I do still, obviously, have the book portion. The cover and inside paper are heavier than a regular comic book, so it’s held up okay. A quick glance at the cover shows a price of $1.49 next to a tag line of, “It’s fun to read as you hear!” And people wonder why I talk the way I do.
The inside art is pretty nice comic book art for the time. You would think as a kids thing this would have been more cartoony, but it’s not. I’m guessing this is taken directly from a Marvel comic book. While the art might be the same as the original, I’d be surprised if the text wasn’t redone a bit for the record. Ironically, there are no credits in it.
The story revolves around J. Johan Jameson and his son. His son being the a famous astronaut that brought back a moon rock that turns him into the aforementioned Man-Wolf. While not one of Spidey’s greatest foes, a pretty nifty self contained story. I really thought this story line was going to show up in the Spiderman movies, since they made mention of the whole astronaut thing.

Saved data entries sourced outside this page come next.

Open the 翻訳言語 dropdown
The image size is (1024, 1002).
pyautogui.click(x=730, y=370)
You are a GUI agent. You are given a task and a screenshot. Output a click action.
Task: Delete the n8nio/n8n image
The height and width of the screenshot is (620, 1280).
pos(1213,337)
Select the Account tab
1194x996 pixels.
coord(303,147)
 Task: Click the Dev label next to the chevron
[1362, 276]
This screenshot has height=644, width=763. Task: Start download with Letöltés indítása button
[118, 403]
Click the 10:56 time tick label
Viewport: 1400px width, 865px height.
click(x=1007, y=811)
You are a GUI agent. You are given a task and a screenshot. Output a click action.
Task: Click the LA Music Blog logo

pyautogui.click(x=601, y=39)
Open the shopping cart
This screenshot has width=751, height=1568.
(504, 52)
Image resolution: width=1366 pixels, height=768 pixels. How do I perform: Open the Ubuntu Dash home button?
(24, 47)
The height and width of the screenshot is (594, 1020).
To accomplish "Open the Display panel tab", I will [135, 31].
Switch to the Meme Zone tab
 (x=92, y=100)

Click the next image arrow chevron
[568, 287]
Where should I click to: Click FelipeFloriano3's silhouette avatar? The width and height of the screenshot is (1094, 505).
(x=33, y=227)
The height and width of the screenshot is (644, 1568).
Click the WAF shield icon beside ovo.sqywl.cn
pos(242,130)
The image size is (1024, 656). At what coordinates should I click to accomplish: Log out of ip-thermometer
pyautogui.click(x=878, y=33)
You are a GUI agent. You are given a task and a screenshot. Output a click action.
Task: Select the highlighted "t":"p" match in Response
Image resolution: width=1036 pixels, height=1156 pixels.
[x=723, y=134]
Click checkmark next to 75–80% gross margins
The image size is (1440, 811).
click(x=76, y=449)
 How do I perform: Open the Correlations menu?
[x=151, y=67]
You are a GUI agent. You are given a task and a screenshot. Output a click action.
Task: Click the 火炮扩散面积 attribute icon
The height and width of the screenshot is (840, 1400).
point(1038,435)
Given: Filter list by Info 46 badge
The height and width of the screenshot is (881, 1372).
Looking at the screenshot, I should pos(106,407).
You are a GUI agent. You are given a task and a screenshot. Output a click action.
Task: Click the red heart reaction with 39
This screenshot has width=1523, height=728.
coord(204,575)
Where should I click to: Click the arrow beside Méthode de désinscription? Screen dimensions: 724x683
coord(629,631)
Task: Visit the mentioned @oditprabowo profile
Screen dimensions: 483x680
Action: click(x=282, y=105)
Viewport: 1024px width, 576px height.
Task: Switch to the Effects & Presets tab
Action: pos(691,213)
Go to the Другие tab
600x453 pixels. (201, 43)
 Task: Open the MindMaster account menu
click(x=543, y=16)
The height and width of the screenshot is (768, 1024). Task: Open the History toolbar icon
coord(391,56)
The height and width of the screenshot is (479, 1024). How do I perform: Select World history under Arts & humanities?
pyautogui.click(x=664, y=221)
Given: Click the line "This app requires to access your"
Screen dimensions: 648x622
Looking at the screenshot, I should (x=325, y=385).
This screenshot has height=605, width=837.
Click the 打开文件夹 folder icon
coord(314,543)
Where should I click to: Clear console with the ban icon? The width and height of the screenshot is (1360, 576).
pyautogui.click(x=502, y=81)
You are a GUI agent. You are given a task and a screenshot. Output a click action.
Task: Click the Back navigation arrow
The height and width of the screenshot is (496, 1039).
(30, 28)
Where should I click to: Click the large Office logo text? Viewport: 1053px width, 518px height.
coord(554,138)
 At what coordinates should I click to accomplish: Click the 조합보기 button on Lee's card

I have to say compared to comics I have from the same time frame, the color is really vibrant in this book. This is how I remember comic books. Don’t get me wrong, most modern comics are works of art. But there’s something about that 70’s style of ink and color that just takes me back to the joy of comic books from my youth.
Also, the inside cover art work is one of those nifty amalgams you used to see back in the day. There’s the normal heroes, Dr. Strange and The Hulk juxtaposed with Man-Thing and Planet of the Apes. Cool stuff.
Anyway, I loved these things as a kid. I used to sit and listen to them over and over. They were the perfect spark to a young nerdlings imagination to bring comic books to life.